Monday, July 20, 2009

Ehky Ya Shahrazad ( احكي يا شهرزاد --Tell me oh Scheherazade)

Last week I saw Ehky Ya Shahrazad ( احكي يا شهرزاد --Tell me oh Scheherazade) (Starring Mona Zaki ) – easily the best contemporary Egyptian movie I have seen. Hebba, the main character, is a talk show host who must choose between keeping her ratings high and jeopardizing her 2nd husband's journalism career. She represents the privileged, according to a review of the film. Despite her earnest efforts to depoliticize her show, personal stories emerge that shock and stimulate the Egyptian audience more than her overtly political shows ever did. In turn, media executives heighten the pressure they are exerting on Hebba's husband. Fearing reprisal (in the form of a denied promotion) Hebba's husband pursues gentle and violent methods to persuade her to sacrifice her career for his.


This is the first Egyptian movie I've seen that addresses abortion. In addition, the theme of injustice and violence against women is approached from more than the traditional 2-dimensional angle of women as victims of patriarchy. Each of the three stories approaches a different socio-economic level—working class, middle class and upper class. In addition, there are multiple layered thematic dyads—public and private oppression, intellectual and political oppression, and social and sexual oppression.

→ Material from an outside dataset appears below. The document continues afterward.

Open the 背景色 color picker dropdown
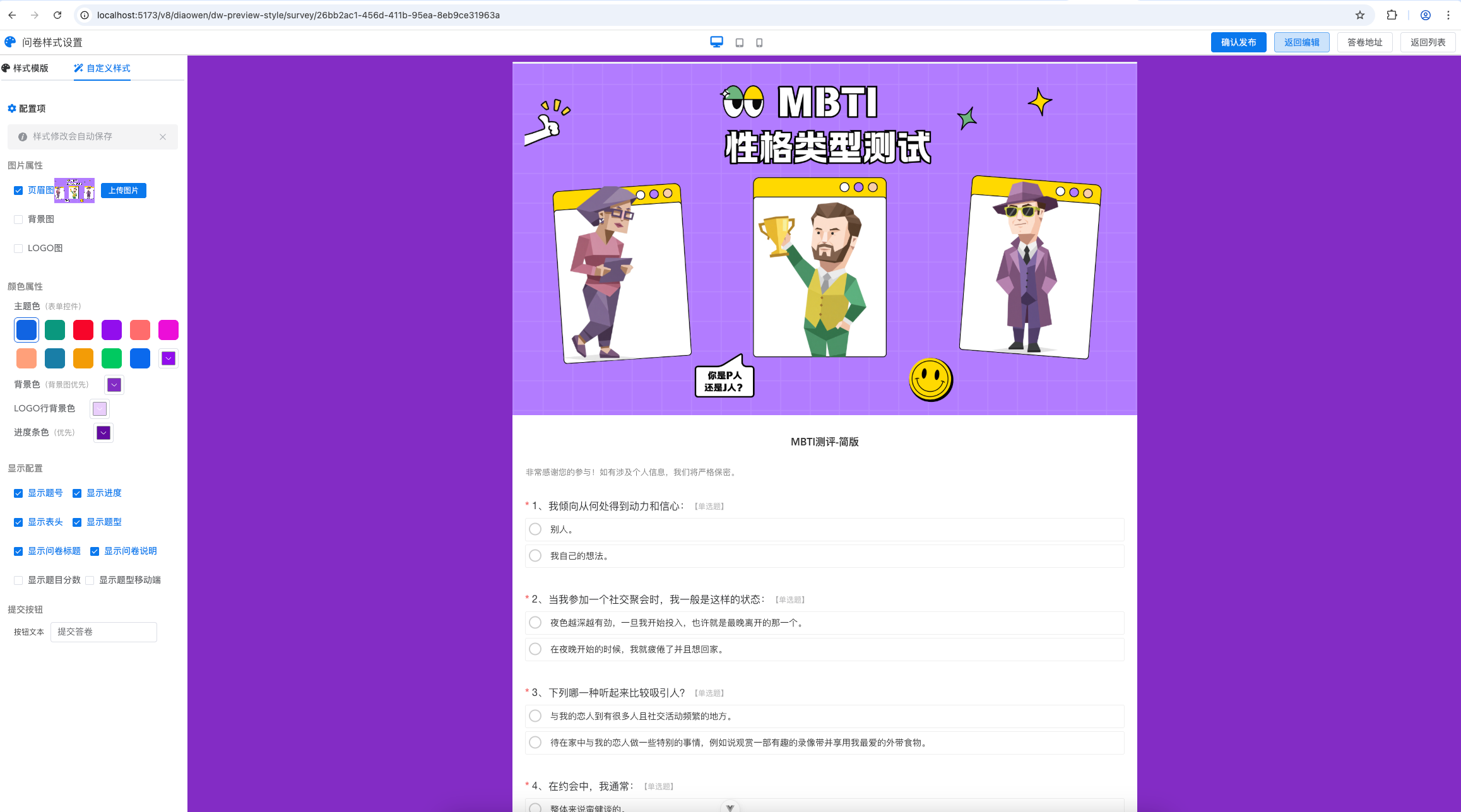The image size is (1461, 812). [x=114, y=385]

We experience the story of a woman who served a full 15 year sentence for murdering a man who betrayed her and her 2 sisters. Another story exposes a government minister's professional scheme to extort still fertile spinsters from wealthy families out of money by impregnating them during the engagement and insisting he is sterile, thus damaging their honor. Yet another story reveals a chic woman who clerks in a ritzy cosmetic store, but dons a head scarf and monochrome abaya before heading to her poor neighborhood on the metro.

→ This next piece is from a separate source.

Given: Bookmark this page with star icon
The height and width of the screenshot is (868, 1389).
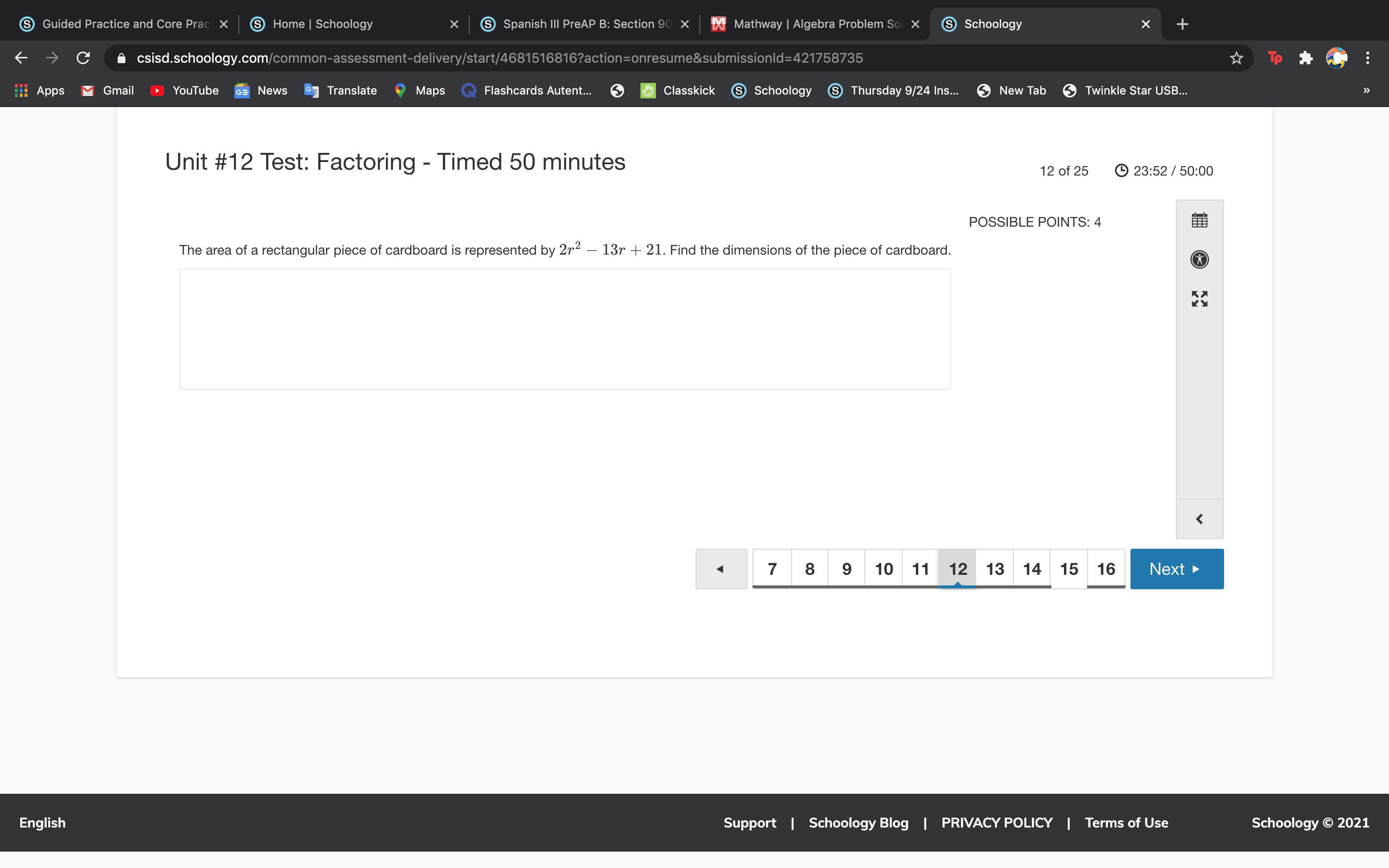Looking at the screenshot, I should tap(1236, 58).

I liked the film not because it was better than others, but because of the frankness of each story and the reduction in melodrama that too frequently accompanies many Egyptian films (especially comedies—so much shouting and crying!). A critique of the film in Arabic provided a fun new Arabic phrase that I will index for frequent future use: بصورة دعتنى إلى الملل—it was inviting me to be bored. In addition, an interview with both the lead actress, the writer ( وحيد حامد –Wahid Hamid) and the director ( يسرى نصر الله –Yousry Nasrallah).


Also, I would like to post a tribute to Dr. MTH for his insights about traveling and language learning. For his benefit and mine I will continue broadly extrapolating political/economic theories from small personal incidents like tripping on the sidewalk.